The Tabitha Simmons collaboration shoes were amazing. I need a pair. Seriously.

Summary: Clothes for quirky WASPs. Great shoes.

Next stop was NOT over on 26th Street. According to press materials, Jenny Lai’s SS2013 collection for her line is “a physical expression of the empty spaces we accumulate in our lives.” I’m not sure how that translates into this:

Whatever, I’ll roll with it. I’ll also roll with the outlandish styling, because what is a fashion show without a little fantasy? Oh wait, I think I answered that question at Creatures of the Wind. Unfortunately the construction quality was kind of a bummer at the NOT presentation. There were a lot of puckering seams and unpressed fabrics. Shit happens and it’s a young line, but still, get it together girl!

So the sheer panels are supposed to expose the fragility of our bodies or something? Whatever, I guess that’s well and good, I just wish these clothes fit the models a little better and that the entire point of view would get a little less arty and a little more fun. You think you’d approach things with a sense of humor when you’re strutting a magenta lasercut spandex dress with cutouts down the runway, especially when it’s paired with floral-net circular glasses. It may just be the fault of a humorless PR company. Does anyone even read the handouts they give you at presentations aside from me?

Summary: Loosen the vibes, tighten the quality control!

Advertisement

My third and final show of the day was Katie Gallagher at the Standard Ballroom. This season she made clothing for listless wood nymphs—good thing because I’d take a sullen, sexy wood nymph over one of those twee forest sprites any day. Her spring collection is steeped in woodlands white magic, a logical continuation of FW 2012’s Silent Soil collection. Gallagher herself has an almost feral quality, fitting for a young woman whose designs are inspired by the fading remnants of childhood promises.

The jewelry, designed by Megan Isaacs, served the collection well, although it reminded me more of the ocean than the forest. The lattice work could very well have been the veins of a leaf, but also coral or sea sponges, and more than one mermaid reference was uttered.

Now that the (perhaps mislabeled) “goth” era of her line is over, her dark veil has been lifted and the details of her designs are more evident.

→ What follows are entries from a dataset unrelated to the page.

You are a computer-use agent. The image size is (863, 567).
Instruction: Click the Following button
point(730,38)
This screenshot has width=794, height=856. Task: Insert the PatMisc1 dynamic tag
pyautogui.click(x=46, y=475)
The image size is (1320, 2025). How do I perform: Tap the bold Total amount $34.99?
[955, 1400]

This season’s color palate is limited to black, white, and cream with leather detailing. Sheer panels and cutouts were incorporated in most of the looks, but the vulnerability they evoked was balanced by the strength of construction. Wait… didn’t I just make fun of someone for using language like this to describe clothes? Sorry, I can’t help myself—I actually believe the hype in this case.

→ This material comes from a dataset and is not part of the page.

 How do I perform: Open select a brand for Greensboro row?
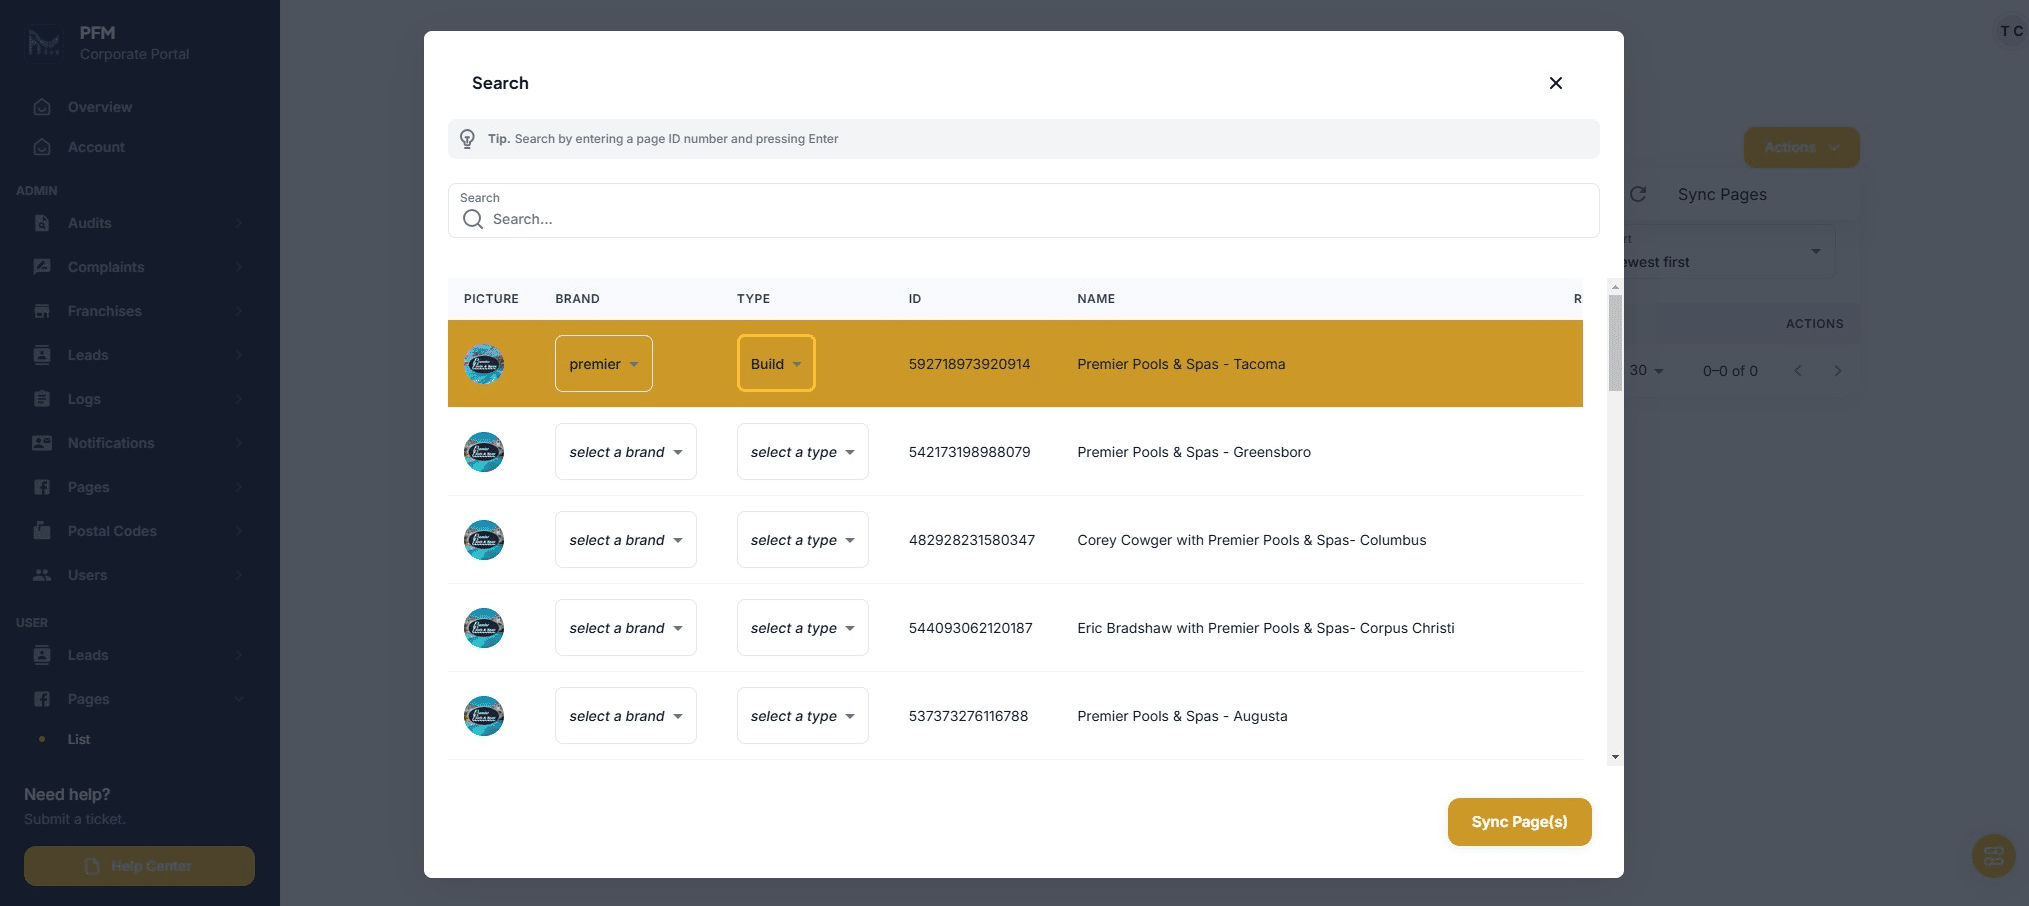coord(625,451)
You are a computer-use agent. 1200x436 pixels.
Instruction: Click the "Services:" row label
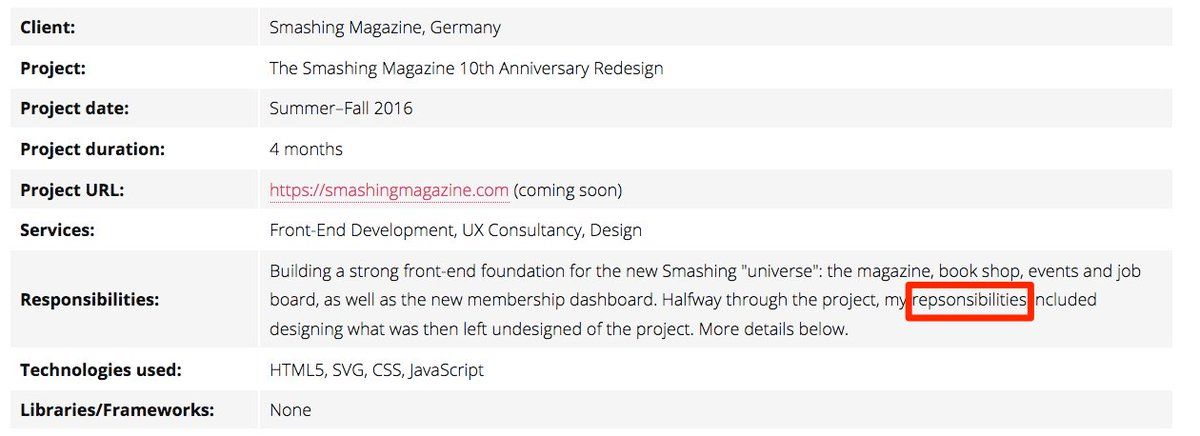[57, 230]
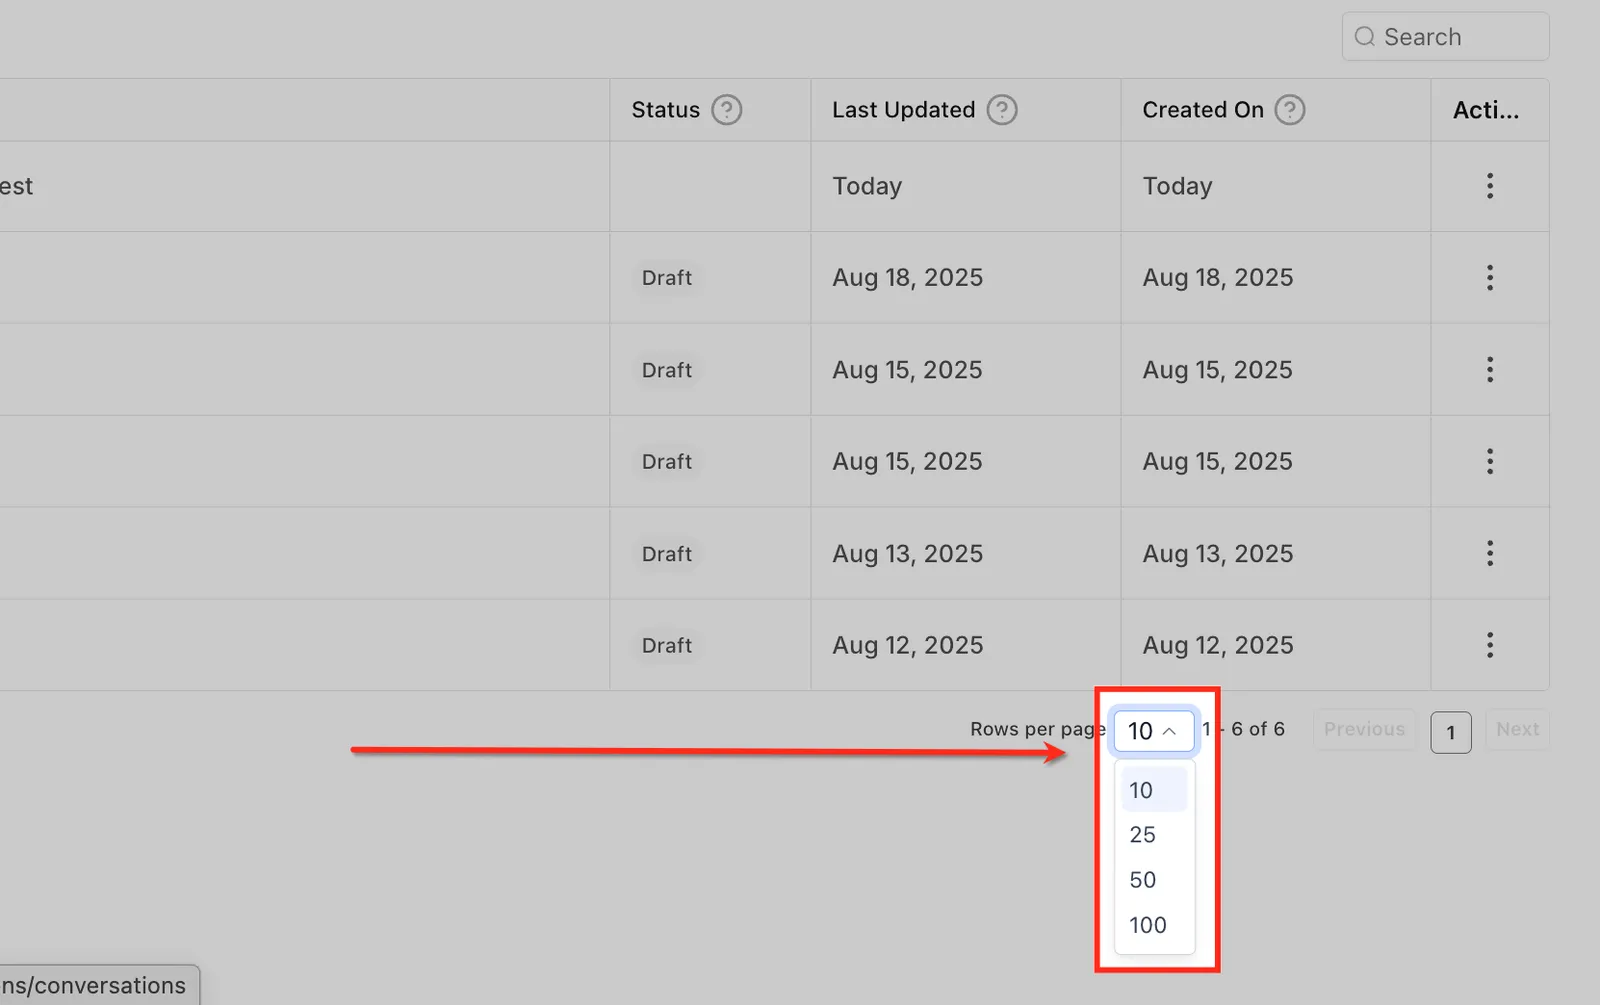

Psychedelic folk songstress Ella Joyce Buckley provided a suitable live soundtrack. Gallagher previously used post-industrial music in a few of her presentations (Der Blutharsch and Haus Arafna) and, in a way, her clothing can be labeled as such. It’s post-urban, heavily influenced by the structural dictates of minimalism and new futurism, yet ultimately eschewing the skyscraper for a gauze-wrapped naturalist dream. The location of the Standard Hotel, a wrought-iron erection casting a shadow on the urban planning oasis of the Highline, was oddly fitting, if not slightly ironic.

Summary: Sexy nymphs perform white magic in sheer panels signifying diffusion, not decay (duh!). P.S. I would so wear this stuff.